• _WHAT THE TASK REQUIRES_
Please tally every line in the listing below where the word "This" appears, then give the number and nothing more.

• _EXCERPTED DATA_
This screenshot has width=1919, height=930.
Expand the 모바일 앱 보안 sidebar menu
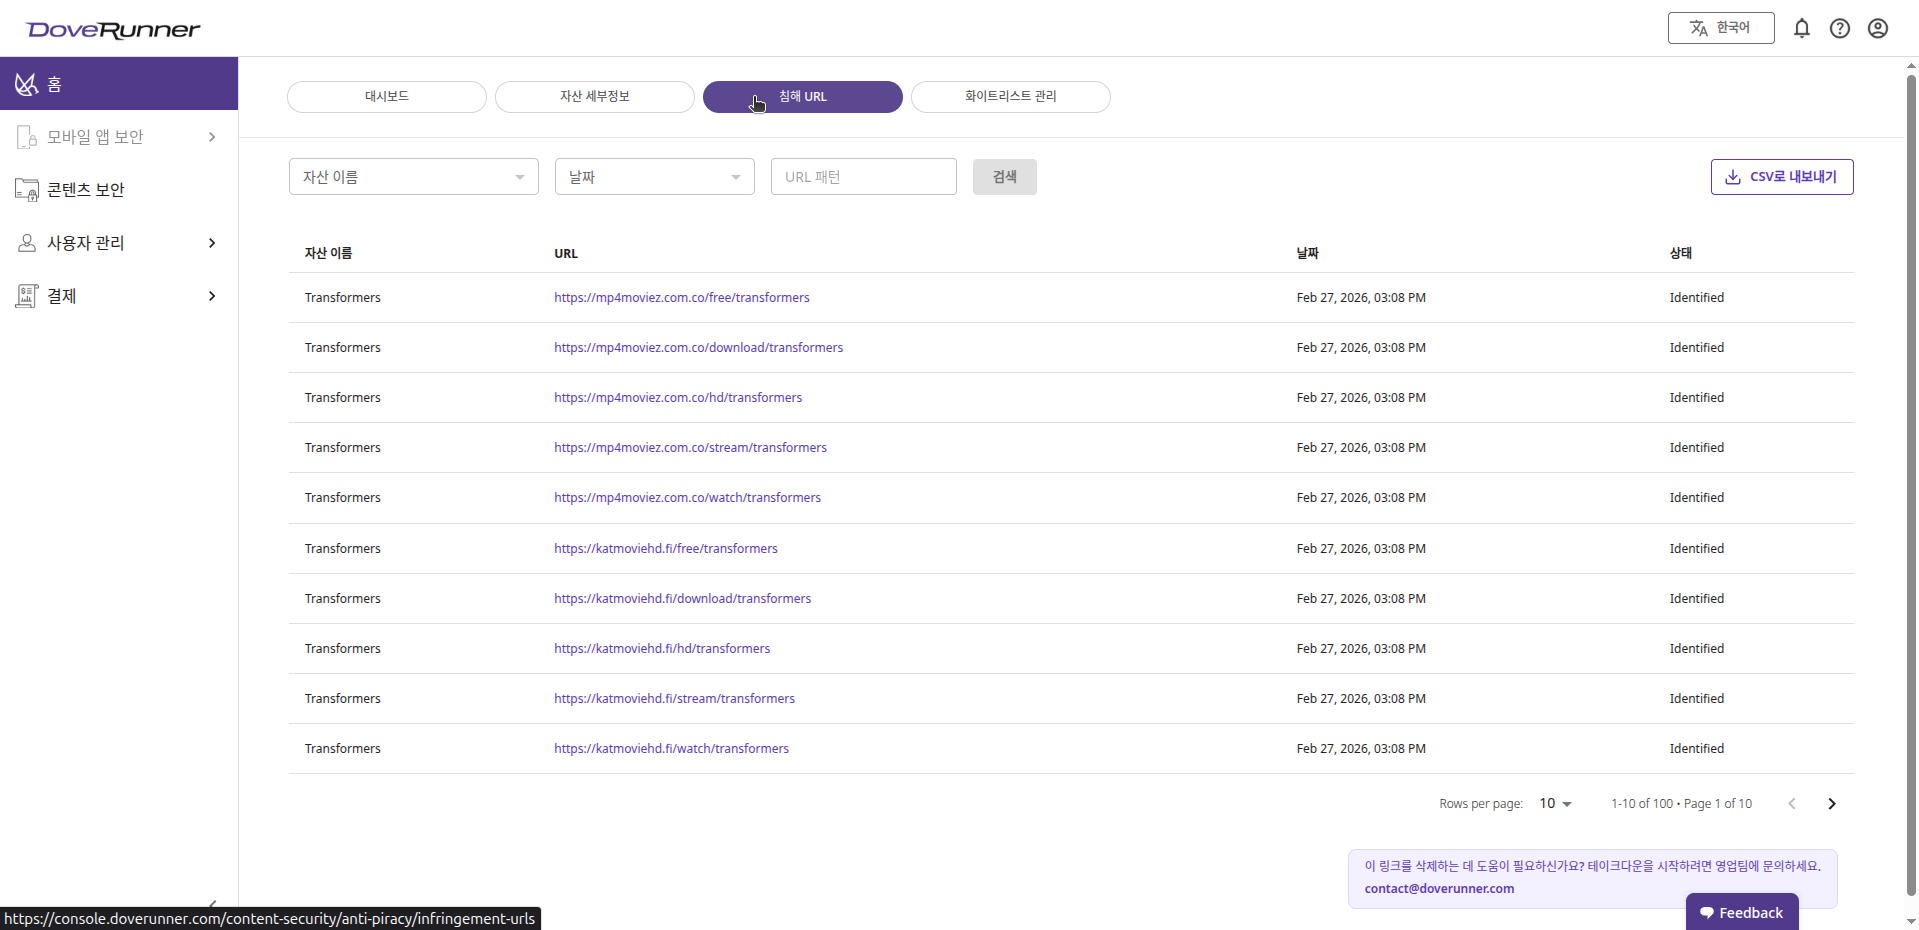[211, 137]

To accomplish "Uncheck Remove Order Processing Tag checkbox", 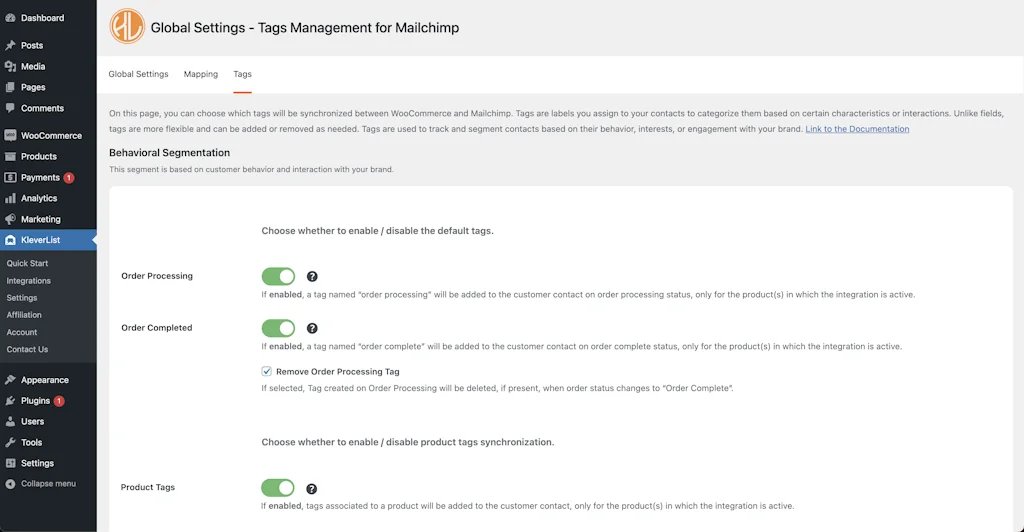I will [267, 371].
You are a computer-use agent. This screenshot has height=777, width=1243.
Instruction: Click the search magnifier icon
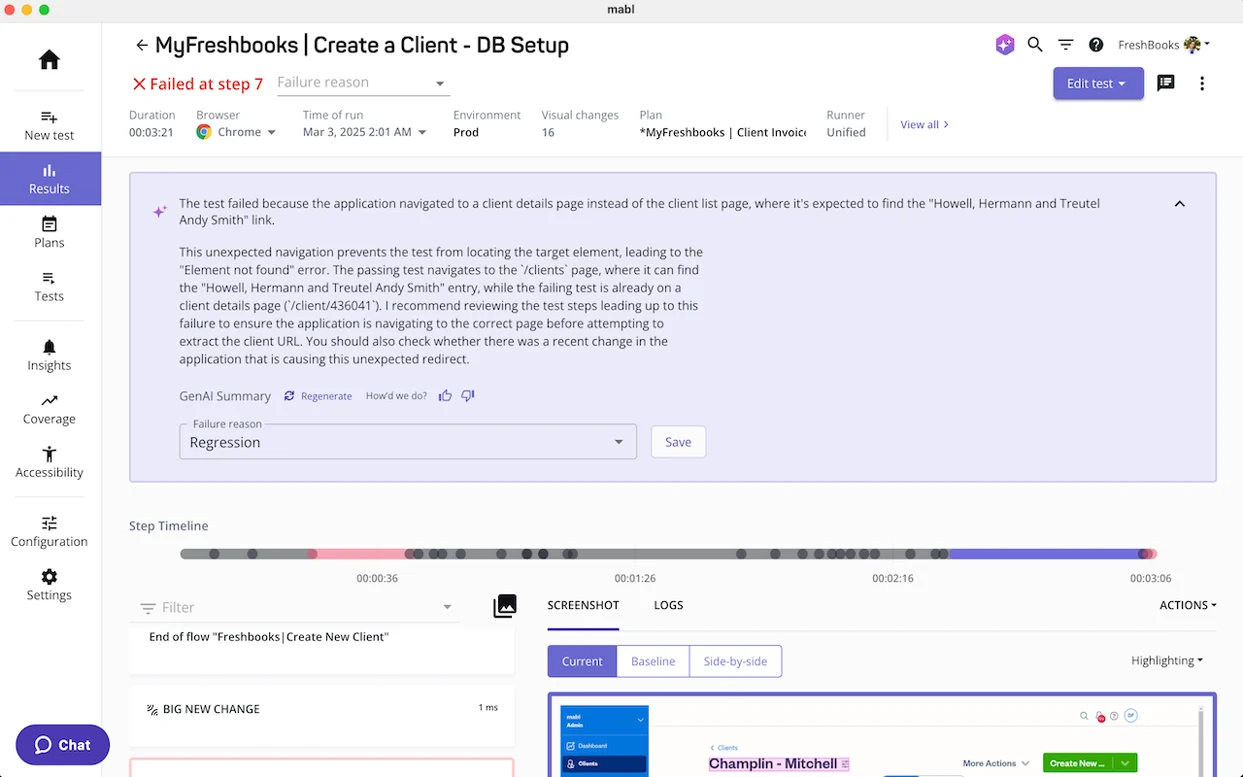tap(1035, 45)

==

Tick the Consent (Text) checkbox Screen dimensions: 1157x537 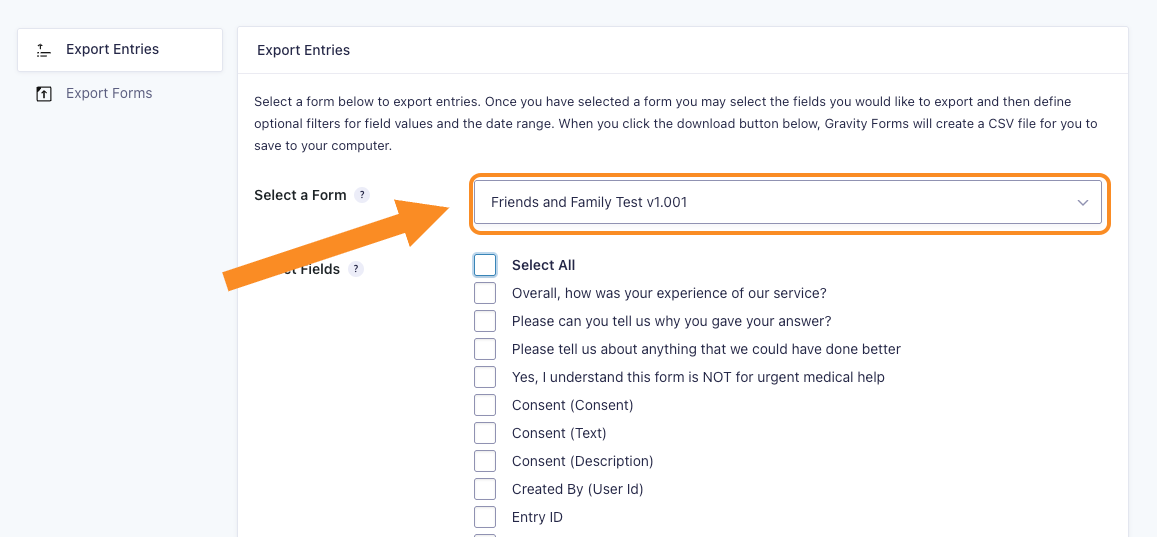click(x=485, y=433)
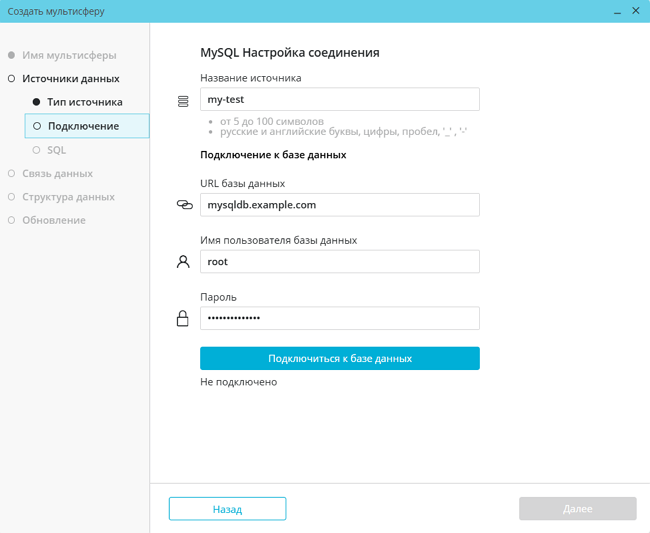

• _TASK RESULT_
2